DOI10.3366/gels.2022.0065
Author
Pages1-17
Date01 February 2022
Published date01 February 2022
INTRODUCTION

Legal scholars have sometimes asked themselves if a particular economic sector or industry exhibits features in its approach to settling disputes that are unique to that sector or at least are shaped by the sector’s specific features.2 If they turned to disputes arising from the energy sector, they would immediately see that where they have a dimension that is not purely domestic, the parties have a strong preference for arbitration as the means of settling their disputes, rather than having recourse to the relevant national courts. This article will identify and critically assess the features of international energy arbitrations that arise out of transactions, projects, and operations in or related to the energy sector. It seems timely to do so as public policy around the world grapples with the challenges of Net Zero goals. This rapidly evolving process is unlikely to prove linear or consistent among the nearly two hundred nation states it involves. Indeed, it is likely to lead to greater volatility among the legal regimes that support international energy transactions, projects and operations, a context in which disputes may well proliferate in the coming decade.

RESOLVING DISPUTES IN THE ENERGY SECTOR

Energy disputes with an international element have yielded awards that are often influential and a source of much comment. To date, there have been several indicators of this influence. The one found most often is a volume-based indicator: that is, by calculating the proportion of known disputes concerning different kinds of energy vis-à-vis the total number of known disputes, usually relying on data from an arbitral institution. Statistics regularly appear from ICSID, the ICC and other distinguished bodies that confirm a relatively high proportion of disputes that originate from this sector of the international economy: among the investor-state cases before ICSID, those concerning energy amount to around 46 per cent of the total, even without the inclusion of energy-related cases in sectors such as those in construction, transportation and finance.3 Another indicator of influence is jurisprudence-based: the propensity of energy disputes to generate individual awards or groups of awards and decisions that have an impact on jurisprudence in the arbitration world generally. Early examples of this impact were the Aminoil and Libyan oil cases from the last century.4 An indicator of attention or comment rather than impact on case load or legal doctrine is the scale factor that is evident in some energy disputes. The controversial award in the Yukos case of around $50 billion against the Russian Federation is one example of this, being the largest award ever made in terms of quantum.5 There are other examples of very high-value awards in energy disputes that have attracted widespread comment in the arbitral community.6 Among groups of influential cases arising from similar fact-patterns, there are the clusters of arbitrations on utility pricing arising from default by a sovereign state (Argentina/gas and electricity utilities7), realignment of state energy policies (Venezuela/oil and gas assets),8 changes in policies on support for renewable forms of energy (Spain and Italy, mostly),9 or the various kinds of changed circumstances that have triggered waves of gas price arbitrations.10 Whichever criterion is applied, evidence of the wider impact of energy disputes on international arbitration is considerable and persuasive.
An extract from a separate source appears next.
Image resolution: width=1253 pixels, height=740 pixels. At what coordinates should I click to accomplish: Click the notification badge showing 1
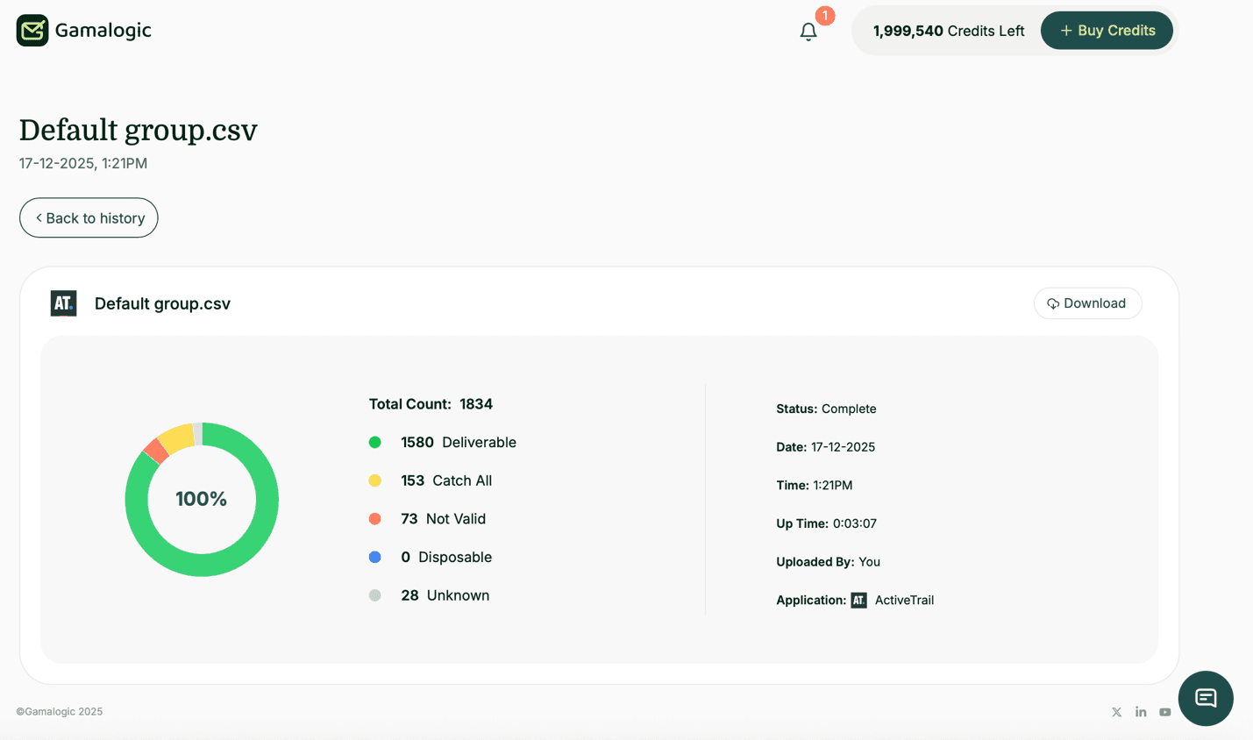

Some forms of energy have had a greater impact on international arbitration than others. To date, the hydrocarbons sector (oil and gas) has generated by far the most arbitrations of any form of energy, whether the arbitrations are commercial in character (usually involving a contractual dispute between parties, one or both of whom may be a state or state-owned entity) or investment treaty based (in which one of the parties in the dispute is a state party to the treaty) or indeed between states. Within the hydrocarbons sector, there is a subset of highly technical, complex arbitrations concerning gas pricing, mostly commercial in character and arising from contract performance. In recent years, renewable forms of energy (wind, solar, hydropower, biomass, tidal, geothermal, green hydrogen) have in some contexts been the focus of multiple arbitrations between investors and states, mostly brought under the sector-specific investment treaty, the Energy Charter Treaty (ECT). Concessions to operate electricity networks have generated a fair number of arbitrations in the light of programmes of liberalisation in which some states opened these up to foreign investors. The nuclear sector has generated several notable arbitrations, mostly concerned with construction issues arising from delays and cost-overruns.11 By far, however, the energy sectors with most impact on international arbitration have been the hydrocarbons and wind and solar forms of renewable energy.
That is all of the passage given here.